Tu B`shvat, der 15. Tag des hebräischen Monats Shvat, wird zum ersten Mal in den talmudischen Traktaten der ersten Mischna, zu Rosh HaShana, als Neujahr der Baume erwähnt. Die Halacha bezieht sich dabei auf die Kalkulation der drei Jahre orlah, während derer z.B. der Genuss aller Baumfrüchte verboten ist. Der kabbalistischen Vorstellung nach bezeichnet dieser Tag die Zeit des Jahres, wenn der Winter beginnt sich zurückzuziehen. Licht ist “gut“ und "Erlösung“, während Dunkelheit als "böse“ und "Unglück“ gilt. Im Winter ist das Tageslicht nur kurz und die Dunkelheit der Nächte lang, dies beginnt sich an Tu B`shvat zu ändern.

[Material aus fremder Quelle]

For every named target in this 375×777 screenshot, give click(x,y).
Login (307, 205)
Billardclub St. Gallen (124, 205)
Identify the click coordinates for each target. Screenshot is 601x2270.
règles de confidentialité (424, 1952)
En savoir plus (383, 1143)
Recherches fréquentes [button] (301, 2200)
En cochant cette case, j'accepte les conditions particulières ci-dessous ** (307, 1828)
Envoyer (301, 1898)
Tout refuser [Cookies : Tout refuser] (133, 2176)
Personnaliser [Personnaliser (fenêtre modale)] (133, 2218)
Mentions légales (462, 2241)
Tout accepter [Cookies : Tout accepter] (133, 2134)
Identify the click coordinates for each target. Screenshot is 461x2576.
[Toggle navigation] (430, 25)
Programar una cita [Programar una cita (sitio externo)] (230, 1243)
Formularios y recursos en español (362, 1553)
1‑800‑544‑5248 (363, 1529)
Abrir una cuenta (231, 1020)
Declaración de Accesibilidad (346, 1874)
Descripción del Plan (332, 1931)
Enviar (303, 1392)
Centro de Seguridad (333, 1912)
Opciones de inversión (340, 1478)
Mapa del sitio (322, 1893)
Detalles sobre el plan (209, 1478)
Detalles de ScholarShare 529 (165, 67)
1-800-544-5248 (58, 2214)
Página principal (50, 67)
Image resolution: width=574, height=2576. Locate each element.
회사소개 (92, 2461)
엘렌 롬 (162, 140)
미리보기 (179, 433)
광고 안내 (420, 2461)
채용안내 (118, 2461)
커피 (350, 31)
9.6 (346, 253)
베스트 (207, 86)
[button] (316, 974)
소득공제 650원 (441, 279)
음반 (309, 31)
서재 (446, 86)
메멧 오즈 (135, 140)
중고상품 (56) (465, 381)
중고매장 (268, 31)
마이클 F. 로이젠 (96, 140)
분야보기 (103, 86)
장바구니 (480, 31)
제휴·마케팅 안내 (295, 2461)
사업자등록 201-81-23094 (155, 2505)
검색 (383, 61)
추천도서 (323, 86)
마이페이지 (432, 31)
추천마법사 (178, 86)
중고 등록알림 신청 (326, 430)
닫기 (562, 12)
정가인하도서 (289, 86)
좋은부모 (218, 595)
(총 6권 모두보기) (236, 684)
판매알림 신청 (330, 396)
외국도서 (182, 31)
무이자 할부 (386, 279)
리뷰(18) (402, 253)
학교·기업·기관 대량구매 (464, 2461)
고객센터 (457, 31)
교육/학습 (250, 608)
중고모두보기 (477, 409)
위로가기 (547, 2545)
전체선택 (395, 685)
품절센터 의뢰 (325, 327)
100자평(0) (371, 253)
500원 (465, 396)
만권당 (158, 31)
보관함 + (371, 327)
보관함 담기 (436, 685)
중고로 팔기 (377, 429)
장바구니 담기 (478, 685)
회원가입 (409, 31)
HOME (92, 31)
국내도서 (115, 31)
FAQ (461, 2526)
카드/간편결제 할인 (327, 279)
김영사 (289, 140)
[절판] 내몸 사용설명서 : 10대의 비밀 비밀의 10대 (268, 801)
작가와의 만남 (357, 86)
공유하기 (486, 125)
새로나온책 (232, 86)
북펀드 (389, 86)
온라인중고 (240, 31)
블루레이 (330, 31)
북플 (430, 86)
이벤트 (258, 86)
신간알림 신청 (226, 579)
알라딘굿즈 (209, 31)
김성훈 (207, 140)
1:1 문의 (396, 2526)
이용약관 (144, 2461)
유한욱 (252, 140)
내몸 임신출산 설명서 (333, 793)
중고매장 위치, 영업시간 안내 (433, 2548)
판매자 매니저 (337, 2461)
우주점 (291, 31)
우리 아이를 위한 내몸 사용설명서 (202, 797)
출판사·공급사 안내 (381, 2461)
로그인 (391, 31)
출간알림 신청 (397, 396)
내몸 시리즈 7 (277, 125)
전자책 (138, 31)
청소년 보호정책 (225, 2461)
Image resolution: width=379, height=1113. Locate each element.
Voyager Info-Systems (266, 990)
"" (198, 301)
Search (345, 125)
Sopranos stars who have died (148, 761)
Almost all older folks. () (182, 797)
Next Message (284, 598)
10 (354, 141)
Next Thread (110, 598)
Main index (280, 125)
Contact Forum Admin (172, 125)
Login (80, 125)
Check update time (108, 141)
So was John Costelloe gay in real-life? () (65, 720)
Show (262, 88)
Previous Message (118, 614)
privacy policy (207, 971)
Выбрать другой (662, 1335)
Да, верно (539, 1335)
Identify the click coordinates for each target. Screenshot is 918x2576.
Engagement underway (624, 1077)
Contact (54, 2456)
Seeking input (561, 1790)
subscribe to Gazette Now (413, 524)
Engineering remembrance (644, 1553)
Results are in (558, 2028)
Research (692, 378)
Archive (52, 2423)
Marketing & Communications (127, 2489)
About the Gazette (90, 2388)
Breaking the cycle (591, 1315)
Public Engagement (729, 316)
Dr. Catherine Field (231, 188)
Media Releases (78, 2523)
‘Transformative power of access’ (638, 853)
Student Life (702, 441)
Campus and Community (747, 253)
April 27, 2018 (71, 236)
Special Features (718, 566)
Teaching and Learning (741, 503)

Die kabbalistischen Weisen machten eine Art “Seder Abend” aus Tu B`shvat, indem sie auch hier vier Becher Wein tranken. Der erste war Weisswein, symbolisch für den todesähnlichen Schlummer der Winterzeit. Der zweite war ein Gemisch aus rotem und weissem Wein, wobei der größere Anteil des Rotweines das Erwachen der Kreaturen vom Winterschlummern symbolisieren sollte. Der dritte Becher hatte noch mehr Anteile an rotem Wein und der vierte Becher enthielt gänzlich Rotwein. Der Weisswein symbolisierte auch das fahle Mondlicht, welches während der kalten Winternächte sichtbar ist, während der Rotwein das starke Licht der Sonne symbolisieren sollte.

Nach populärem heutigem Brauch isst man alle sieben Arten Früchte, mit dem das Land Israel gesegnet ist: (Weizen, Gerste, Trauben, Feigen, Granatapfel, Oliven und Datteln).